2 minute read
XMAS iN jUly
One landing was so hard my precious GPS fell off, luckily it was still attached by the cable and survived being dragged down the bitumen for a kilometre or so before I noticed it was missing.
Cindy doing Africa the old way
From the Blue Nile Valley it wasn’t that far to the chosen lunch spot. We waited for the support vehicle to show up bearing lunch. And waited. And waited. Eventually Brendan and Cindy pulled in, they had hit a calf on the road and all hell had broken loose – apparently it was the Ethiopian calf equivalent of Prince George of Cambridge. An attempt at fleeing the scene hadn’t worked, everyone has a mobile phone these days. They were escorted by the police back to face the music, and by music I mean a demand for large sums of US dollars. The police had facilitated the facilitation payment so took the lion’s share, the poor lion being the owner of the calf. Into Addis Ababa and the wearing down continued – the GPS said the hotel was in a park behind a fence. It clearly wasn’t but there was a nice area to pull up in outside the park gate. GPS button pushing happening, suddenly I was hit in the head from behind. This caused the GPS to come loose again and drop to the ground. I turned around, an Ethiopian soldier was there and he just kept hitting me. I took my helmet off so he could see my face, the “masked man” was assumed to be the problem. It wasn’t, he kept hitting me and kicking the bike while I put my helmet back on, recovered the GPS, and rode off. I stopped down the road a bit, and a complete opposite person appeared, one of the most helpful I encountered in all of Africa. He said I’d stopped in front of the President’s Palace, and Ethiopia had just that day lost its most valuable calf in a road accident….
The bravest face ever
Like most African countries, the capital is a significant step up in everything. Except the road to the orthopaedic hospital, which was like stage 6 in the Dakar (the special, not the liaison). The plan quickly became clear in Addis – Cindy to rest the ankle in one of the good hotels with a disabled room no less – and fly down to meet us in Nairobi. Watching us ride off was the worst experience of all for Cindy, it happens on tours which stop for nothing, but at least we were still on it.

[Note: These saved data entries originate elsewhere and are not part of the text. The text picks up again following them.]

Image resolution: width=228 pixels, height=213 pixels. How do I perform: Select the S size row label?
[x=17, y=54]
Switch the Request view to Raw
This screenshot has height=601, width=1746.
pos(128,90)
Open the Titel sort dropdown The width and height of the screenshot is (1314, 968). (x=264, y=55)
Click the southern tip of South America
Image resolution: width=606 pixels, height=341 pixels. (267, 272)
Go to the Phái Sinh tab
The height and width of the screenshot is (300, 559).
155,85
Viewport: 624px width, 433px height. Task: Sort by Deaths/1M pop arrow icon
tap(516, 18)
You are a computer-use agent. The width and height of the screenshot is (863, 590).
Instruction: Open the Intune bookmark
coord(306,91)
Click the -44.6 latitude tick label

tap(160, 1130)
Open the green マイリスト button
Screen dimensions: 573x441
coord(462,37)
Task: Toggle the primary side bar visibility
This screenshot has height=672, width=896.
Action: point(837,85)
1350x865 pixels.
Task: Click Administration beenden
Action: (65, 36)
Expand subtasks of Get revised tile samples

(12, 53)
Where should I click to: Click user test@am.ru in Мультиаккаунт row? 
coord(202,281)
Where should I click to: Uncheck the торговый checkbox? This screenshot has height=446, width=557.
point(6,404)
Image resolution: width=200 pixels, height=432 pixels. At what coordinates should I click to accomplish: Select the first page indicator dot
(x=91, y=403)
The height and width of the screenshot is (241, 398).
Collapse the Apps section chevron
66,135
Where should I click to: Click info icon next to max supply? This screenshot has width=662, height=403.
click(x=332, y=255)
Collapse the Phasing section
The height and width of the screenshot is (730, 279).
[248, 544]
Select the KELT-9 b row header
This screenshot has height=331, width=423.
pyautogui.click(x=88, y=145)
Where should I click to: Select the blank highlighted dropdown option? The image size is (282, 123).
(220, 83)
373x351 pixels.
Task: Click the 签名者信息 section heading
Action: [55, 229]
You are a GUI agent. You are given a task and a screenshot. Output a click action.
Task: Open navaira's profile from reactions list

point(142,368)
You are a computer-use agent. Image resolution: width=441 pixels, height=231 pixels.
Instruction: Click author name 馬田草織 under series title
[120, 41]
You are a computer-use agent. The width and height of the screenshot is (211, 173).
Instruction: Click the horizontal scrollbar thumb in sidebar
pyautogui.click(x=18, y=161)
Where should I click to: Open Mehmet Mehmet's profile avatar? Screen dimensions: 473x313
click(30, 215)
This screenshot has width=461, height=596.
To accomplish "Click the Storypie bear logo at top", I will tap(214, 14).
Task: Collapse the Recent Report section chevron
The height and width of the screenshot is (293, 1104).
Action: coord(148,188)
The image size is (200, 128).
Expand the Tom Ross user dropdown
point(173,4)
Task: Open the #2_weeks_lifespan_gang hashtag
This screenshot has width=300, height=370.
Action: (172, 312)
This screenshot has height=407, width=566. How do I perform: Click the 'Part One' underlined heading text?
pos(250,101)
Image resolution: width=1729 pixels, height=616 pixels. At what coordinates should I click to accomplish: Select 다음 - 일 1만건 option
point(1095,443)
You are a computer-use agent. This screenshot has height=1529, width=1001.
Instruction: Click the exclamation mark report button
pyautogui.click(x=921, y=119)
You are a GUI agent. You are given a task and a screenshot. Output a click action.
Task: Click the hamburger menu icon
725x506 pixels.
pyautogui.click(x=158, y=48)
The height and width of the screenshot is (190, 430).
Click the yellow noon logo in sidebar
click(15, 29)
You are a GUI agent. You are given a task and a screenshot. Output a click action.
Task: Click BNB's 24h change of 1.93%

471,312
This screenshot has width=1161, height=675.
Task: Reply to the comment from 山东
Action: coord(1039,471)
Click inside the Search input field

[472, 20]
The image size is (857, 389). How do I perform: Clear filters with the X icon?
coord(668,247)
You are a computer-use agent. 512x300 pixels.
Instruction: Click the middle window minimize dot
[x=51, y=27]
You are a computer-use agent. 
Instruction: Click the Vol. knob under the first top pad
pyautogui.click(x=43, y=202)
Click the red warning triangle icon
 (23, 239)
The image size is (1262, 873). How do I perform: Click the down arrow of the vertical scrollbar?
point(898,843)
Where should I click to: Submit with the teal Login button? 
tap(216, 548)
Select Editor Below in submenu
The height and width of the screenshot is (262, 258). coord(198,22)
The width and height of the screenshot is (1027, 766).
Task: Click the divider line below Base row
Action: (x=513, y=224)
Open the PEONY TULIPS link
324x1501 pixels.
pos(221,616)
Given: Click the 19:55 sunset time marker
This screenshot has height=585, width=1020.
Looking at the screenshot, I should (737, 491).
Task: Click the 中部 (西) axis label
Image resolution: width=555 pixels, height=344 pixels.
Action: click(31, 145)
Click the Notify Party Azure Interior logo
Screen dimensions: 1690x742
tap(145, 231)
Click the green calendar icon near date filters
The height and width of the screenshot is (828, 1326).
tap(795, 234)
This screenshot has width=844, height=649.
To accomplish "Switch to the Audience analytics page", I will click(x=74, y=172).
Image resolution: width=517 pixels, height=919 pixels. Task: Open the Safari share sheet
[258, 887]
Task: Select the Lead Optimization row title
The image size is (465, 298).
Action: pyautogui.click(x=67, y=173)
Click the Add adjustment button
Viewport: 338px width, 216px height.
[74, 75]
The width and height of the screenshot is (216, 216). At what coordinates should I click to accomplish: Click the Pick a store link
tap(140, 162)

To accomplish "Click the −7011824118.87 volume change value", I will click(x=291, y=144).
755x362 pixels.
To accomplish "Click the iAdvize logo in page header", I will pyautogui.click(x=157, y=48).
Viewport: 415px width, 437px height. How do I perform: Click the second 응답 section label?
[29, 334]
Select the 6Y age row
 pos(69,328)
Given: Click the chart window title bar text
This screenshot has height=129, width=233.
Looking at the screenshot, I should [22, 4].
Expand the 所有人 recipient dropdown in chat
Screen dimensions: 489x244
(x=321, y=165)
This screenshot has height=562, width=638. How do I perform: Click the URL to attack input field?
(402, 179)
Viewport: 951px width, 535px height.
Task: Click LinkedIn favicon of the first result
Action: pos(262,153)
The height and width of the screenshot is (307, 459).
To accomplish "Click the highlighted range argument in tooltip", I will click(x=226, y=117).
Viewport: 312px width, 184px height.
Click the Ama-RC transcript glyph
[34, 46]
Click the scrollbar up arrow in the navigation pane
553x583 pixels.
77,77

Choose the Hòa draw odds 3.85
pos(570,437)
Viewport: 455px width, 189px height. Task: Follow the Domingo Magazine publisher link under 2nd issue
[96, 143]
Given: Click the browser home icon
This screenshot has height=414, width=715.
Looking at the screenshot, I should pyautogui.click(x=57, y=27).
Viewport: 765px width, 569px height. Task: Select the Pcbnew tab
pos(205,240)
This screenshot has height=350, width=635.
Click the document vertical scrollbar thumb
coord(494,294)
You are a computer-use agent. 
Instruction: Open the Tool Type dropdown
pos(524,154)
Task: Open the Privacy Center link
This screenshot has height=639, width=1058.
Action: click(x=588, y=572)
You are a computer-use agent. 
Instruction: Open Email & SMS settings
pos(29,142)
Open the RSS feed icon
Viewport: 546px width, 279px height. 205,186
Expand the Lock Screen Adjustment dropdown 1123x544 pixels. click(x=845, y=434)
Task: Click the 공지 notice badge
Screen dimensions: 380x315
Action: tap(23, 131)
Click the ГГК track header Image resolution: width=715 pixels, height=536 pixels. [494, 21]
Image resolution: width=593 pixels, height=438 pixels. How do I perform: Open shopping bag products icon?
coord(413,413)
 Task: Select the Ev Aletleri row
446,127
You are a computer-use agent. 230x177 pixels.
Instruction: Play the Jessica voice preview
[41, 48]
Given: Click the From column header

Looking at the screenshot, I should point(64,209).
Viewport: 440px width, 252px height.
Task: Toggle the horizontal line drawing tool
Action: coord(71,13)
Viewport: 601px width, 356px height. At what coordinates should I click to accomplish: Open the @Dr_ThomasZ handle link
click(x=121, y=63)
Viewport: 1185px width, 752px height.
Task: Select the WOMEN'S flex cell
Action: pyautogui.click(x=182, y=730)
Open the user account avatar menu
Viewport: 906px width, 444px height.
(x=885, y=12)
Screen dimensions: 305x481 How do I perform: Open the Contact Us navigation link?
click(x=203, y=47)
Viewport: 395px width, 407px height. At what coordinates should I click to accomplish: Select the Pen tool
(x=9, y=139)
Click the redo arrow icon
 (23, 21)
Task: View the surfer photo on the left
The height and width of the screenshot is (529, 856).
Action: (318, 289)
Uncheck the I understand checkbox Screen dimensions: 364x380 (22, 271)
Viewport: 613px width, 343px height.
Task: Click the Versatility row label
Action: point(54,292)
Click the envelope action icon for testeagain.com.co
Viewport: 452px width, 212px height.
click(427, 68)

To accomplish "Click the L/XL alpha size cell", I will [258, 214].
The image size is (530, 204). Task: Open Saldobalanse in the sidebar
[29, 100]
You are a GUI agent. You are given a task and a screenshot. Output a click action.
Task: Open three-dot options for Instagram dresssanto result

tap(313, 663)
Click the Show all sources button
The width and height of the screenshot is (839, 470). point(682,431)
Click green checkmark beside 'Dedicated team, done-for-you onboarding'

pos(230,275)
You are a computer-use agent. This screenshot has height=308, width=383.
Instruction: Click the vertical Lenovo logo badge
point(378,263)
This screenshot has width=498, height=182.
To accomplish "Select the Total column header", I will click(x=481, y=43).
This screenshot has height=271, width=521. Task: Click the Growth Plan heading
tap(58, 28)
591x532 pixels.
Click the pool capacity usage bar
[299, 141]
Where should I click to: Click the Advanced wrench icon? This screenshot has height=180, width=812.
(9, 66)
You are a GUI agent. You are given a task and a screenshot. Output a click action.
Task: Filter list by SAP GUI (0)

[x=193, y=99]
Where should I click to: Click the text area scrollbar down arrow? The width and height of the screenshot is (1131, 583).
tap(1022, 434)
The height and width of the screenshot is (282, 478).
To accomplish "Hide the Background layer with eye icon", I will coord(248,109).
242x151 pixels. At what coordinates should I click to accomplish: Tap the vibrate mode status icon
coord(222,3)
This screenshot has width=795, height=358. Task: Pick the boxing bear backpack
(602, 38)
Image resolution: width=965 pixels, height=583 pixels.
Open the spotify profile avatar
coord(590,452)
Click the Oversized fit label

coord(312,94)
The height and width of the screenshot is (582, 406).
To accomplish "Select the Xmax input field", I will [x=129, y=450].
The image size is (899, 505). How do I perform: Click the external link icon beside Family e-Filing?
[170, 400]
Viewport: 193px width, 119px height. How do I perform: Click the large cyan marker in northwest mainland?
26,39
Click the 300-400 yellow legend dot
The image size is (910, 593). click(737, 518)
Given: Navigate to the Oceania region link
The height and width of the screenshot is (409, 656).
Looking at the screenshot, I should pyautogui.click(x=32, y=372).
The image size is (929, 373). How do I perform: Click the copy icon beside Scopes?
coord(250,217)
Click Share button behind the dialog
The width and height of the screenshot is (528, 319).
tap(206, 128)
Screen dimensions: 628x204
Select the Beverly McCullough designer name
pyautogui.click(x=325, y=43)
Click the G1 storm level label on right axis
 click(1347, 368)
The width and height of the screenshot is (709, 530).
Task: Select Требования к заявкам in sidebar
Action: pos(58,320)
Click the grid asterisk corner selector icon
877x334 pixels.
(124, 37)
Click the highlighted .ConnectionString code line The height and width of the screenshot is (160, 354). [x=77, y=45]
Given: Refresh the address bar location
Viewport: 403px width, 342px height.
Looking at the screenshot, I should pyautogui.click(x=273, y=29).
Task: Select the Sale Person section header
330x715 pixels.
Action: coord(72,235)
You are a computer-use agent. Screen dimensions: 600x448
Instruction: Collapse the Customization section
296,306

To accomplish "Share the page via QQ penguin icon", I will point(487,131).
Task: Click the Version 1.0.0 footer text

Ethiopian monkey learns that seeing a man take his riding pants off can never be un-seen
The journey south was interesting – hundreds of kilometres of ugly dirt roads, a slow build-up of wildlife including hyenas, and huge greenhouses that grow flowers for the European market. Some road works were most interesting, including the slipperiest wet red clay surface I’d ever ridden on, managed without losing it unlike some.